O desembargador do Tribunal Regional Federal da 1ª Região — Catão Alves — cassou parcialmente a liminar do juiz federal Julier Sebastião da Silva que determina o fichamento de americanos que chegam ao Brasil. No entanto, a determinação válida somente para o Rio de Janeiro perdeu eficácia por causa de uma portaria baixada pelo governo. De acordo com a portaria, a identificação será mantida até que um grupo interministerial defina regras para o controle da entrada de estrangeiros. O grupo terá 30 dias para a conclusão dos trabalhos.

O município do Rio pediu a suspensão da liminar que obriga americanos a deixar suas impressões digitais e ser fotografados quando pisam em solo brasileiro. Segundo o município, a determinação acarreta grave lesão para a economia pública da cidade e macula a imagem do Brasil no exterior. O requerente reclamou também da demora pelo fichamento dos americanos no aeroporto internacional do Rio de Janeiro.

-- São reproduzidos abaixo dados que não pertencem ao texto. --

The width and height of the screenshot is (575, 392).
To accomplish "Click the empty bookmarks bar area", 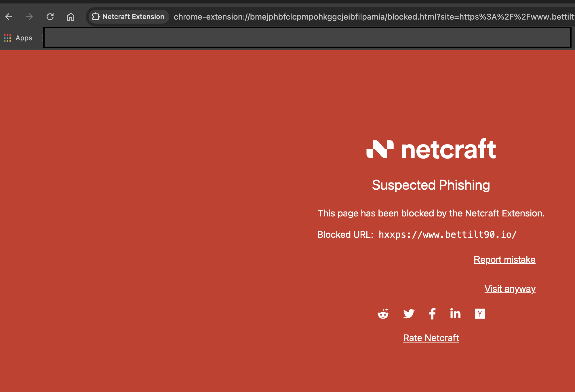I will [307, 37].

Para o município, o tempo de espera dos americanos para serem fichados prejudica “drasticamente” o turismo da cidade. Segundo o requerente, o tempo de vôo equivaleria ao período de espera dentro do aeroporto. De acordo com os autos, turistas americanos teriam gasto no Rio de Janeiro — somente em 2003 — aproximadamente U$S 250 milhões.

O desembargador federal acatou os argumentos do município. “Não me parece crível que o Poder Judiciário possa proferir decisão de caráter, eminentemente, político-administrativo, nem interferir nas relações internacionais que o País mantenha no cenário mundial para não implicar ingerência na aferição dos critérios de oportunidade e conveniência, ínsitos ao Poder Executivo”, afirmou.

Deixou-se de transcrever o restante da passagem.